Background: SARS-CoV-2 infection potentiates thromboinflammation contributing to poor outcomes in COVID-19. In non-critically ill patients hospitalized for COVID-19, therapeutic-dose heparin improves clinical outcomes. We hypothesized therapeutic-dose heparin impacts thromboinflammatory biomarkers in patients hospitalized for COVID-19 infection.

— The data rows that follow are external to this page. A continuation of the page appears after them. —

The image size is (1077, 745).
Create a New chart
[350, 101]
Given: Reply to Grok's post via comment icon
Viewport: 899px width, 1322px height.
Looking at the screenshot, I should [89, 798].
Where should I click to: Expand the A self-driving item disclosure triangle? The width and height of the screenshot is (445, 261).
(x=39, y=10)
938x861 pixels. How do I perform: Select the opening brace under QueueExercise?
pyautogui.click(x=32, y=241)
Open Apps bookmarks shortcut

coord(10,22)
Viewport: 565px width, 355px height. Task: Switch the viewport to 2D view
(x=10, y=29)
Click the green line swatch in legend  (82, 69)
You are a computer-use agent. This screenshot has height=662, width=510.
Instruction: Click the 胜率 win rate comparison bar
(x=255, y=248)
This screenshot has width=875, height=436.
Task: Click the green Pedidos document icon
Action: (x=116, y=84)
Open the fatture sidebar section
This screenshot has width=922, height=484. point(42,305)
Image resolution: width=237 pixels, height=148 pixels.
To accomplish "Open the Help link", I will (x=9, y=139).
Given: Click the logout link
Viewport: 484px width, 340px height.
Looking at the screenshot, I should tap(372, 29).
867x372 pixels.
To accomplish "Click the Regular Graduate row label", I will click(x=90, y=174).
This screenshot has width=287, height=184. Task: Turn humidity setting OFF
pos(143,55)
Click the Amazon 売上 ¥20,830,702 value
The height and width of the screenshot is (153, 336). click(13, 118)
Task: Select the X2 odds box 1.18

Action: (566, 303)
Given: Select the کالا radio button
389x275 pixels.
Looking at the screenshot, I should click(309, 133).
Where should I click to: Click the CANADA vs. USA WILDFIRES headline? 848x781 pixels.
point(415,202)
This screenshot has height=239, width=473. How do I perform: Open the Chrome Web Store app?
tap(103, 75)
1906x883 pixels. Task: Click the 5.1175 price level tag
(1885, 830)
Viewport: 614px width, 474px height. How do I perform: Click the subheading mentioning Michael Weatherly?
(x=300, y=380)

Methods: We conducted a pre-specified secondary analysis of a multi-platform open-label, randomized trial comparing therapeutic-dose versus usual-care thromboprophylaxis-dose heparin in non-critically ill patients hospitalized for COVID-19. Inflammatory markers were analyzed using Wilcoxon rank-sum test and compared based on treatment. Ordinal logistic regression models evaluated for relative D-Dimer change (measured at baseline, day 1, day 3). Odds ratio of a 3-level ordinal outcome (death, survival with organ support, or survival without organ support through 21 days) was determined for relative change.

Results: Of 1510 patients, 528 had a D-Dimer on baseline and day 1, and 432 on baseline and day 3. Median age was 60 years (IQR: 50-69) with 41% female and 66% under-represented minorities. Compared to usual-care, therapeutic-dose heparin was associated with a greater drop in D-Dimer at days 1 and 3; other biomarkers were unaffected by treatment (Table 1). D-Dimer at baseline and day 1 had an OR 0.93 (95% CI: 0.88, 0.98) whereas baseline and day 3 had an OR 0.86 (95% CI: 0.78, 0.94) of the ordinal outcome translating in a higher odds of surviving without the need for organ support (adjusted for treatment, gender, and age).

Conclusion: In this randomized controlled trial therapeutic-dose heparin was associated with an early reduction in D-Dimer and clinical improvement, suggesting thromboinflammatory mechanisms whereby treatment conferred a clinical benefit. Temporal changes in D-dimer could predict treatment response or may signal need for alternative therapies.